# Husqvarna Belt Issues



## Welljl01 (Apr 17, 2012)

I have an LGT 2554 and the belt was coming off about every 15 minutes. The belt had obvious wear and I replaced it with a 147" from Rural King. Came home and put it on and had the same problem. 

The tensioner spring looks to be tight enough but it continues to come off. Has anyone else had this issue? Do I get a smaller belt...say 144"....or does it make a difference if i get an OEM belt? Is there something else I'm missing.

Thanks for any help you can offer.:dazed:


----------



## jhngardner367 (Apr 5, 2011)

Welcome to the forum! Are you sure it didn't have a belt guide,over the pulley?
One of my customers had the same problem,even when it was new,and after looking at the diagrams,we found it had been left off,from the dealer!
We put it on,and no more problem!


----------



## wjjones (May 28, 2010)

jhngardner367 said:


> Welcome to the forum! Are you sure it didn't have a belt guide,over the pulley?
> One of my customers had the same problem,even when it was new,and after looking at the diagrams,we found it had been left off,from the dealer!
> We put it on,and no more problem!



Yep I have seen that one myself, and you also have to have the engine at mowing speed before you engage the pto. If I engage mine at low speed it throws the belt off..


----------

[Entries on locating words and elements]
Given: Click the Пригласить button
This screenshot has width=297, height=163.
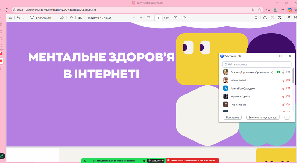Looking at the screenshot, I should pos(232,117).
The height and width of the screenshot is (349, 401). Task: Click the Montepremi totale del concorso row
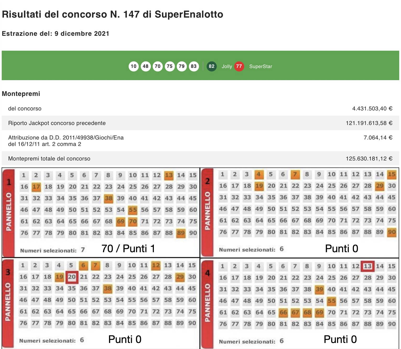(200, 159)
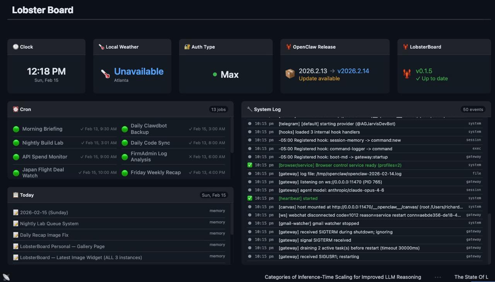Screen dimensions: 495x282
Task: Toggle the green checkmark on the heartbeat log entry
Action: click(x=250, y=198)
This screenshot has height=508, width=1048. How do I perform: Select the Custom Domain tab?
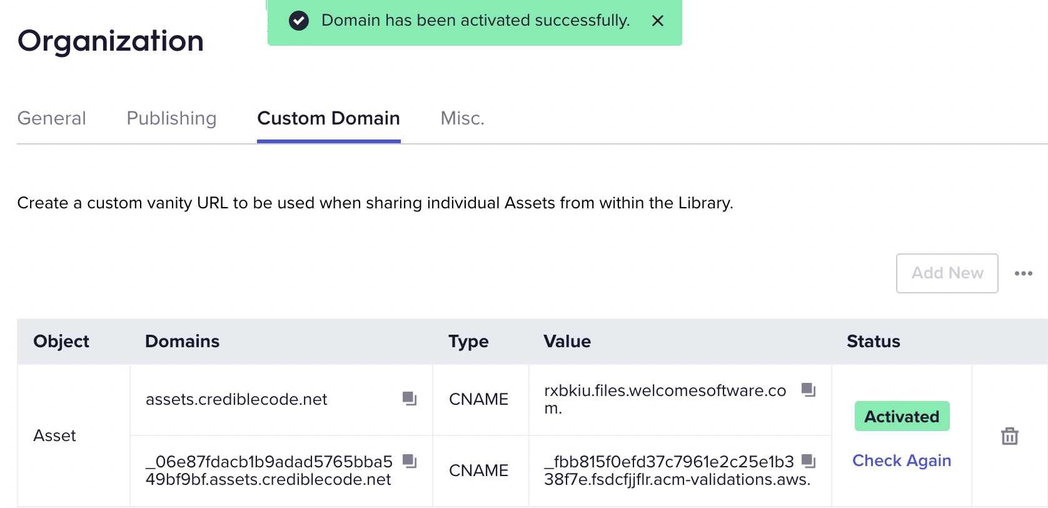point(329,118)
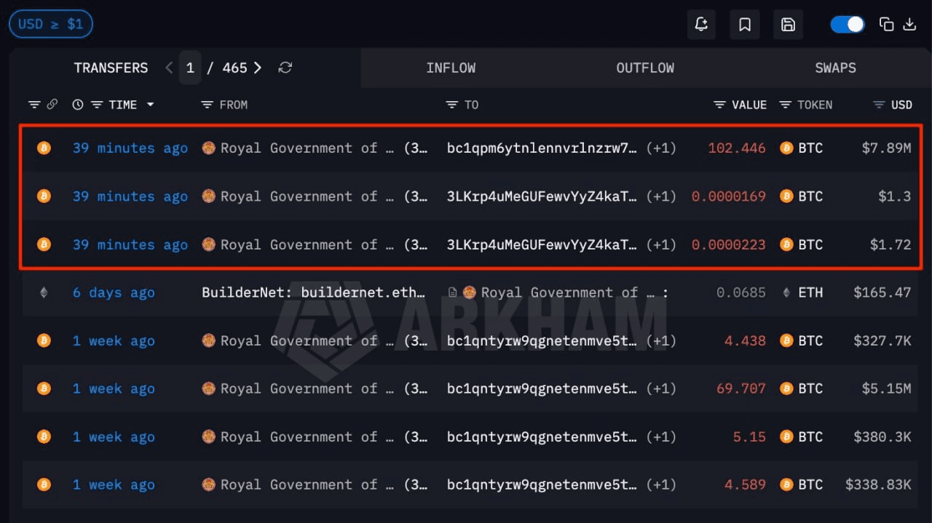The image size is (932, 523).
Task: Go to next transfers page
Action: click(258, 68)
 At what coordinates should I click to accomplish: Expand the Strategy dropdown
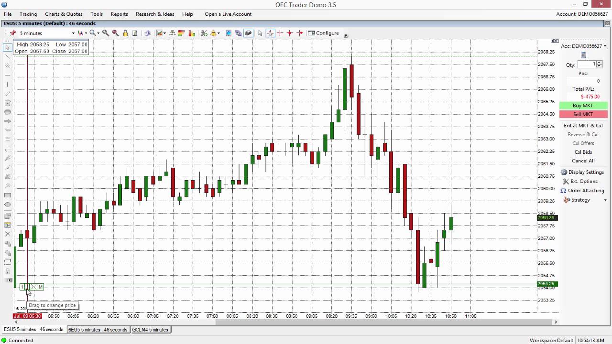(605, 200)
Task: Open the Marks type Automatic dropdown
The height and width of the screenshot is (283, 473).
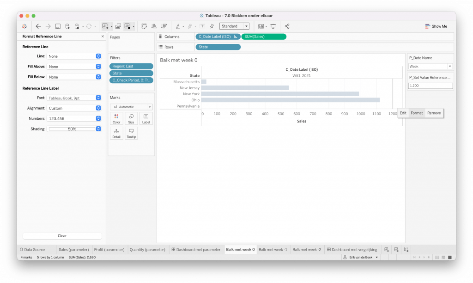Action: click(131, 107)
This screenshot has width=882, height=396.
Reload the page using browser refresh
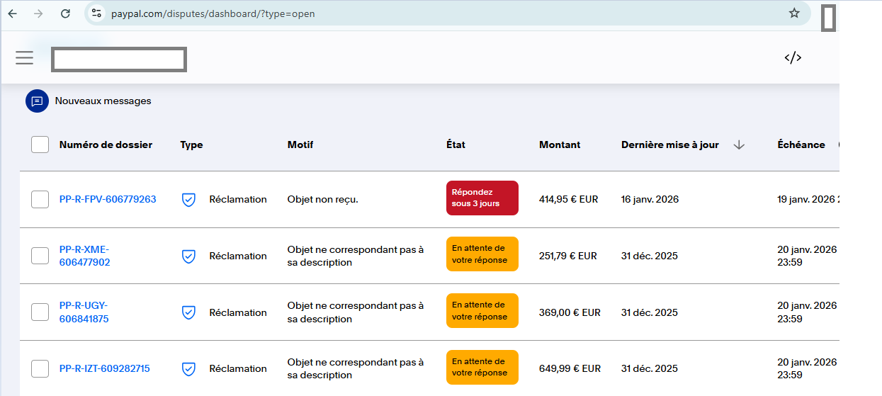[x=65, y=13]
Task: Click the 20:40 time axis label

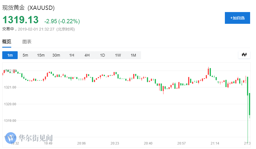Action: tap(148, 143)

Problems to solve:
1. In the Husqvarna belt thread, what speed does wjjones say the engine must be at before the pto is engaged?
2. Print the passage of the Husqvarna belt thread starting at "# Husqvarna Belt" and ending at "else I'm missing.".

Replies:
1. Mowing speed.

2.
# Husqvarna Belt Issues



## Welljl01 (Apr 17, 2012)

I have an LGT 2554 and the belt was coming off about every 15 minutes. The belt had obvious wear and I replaced it with a 147" from Rural King. Came home and put it on and had the same problem. 

The tensioner spring looks to be tight enough but it continues to come off. Has anyone else had this issue? Do I get a smaller belt...say 144"....or does it make a difference if i get an OEM belt? Is there something else I'm missing.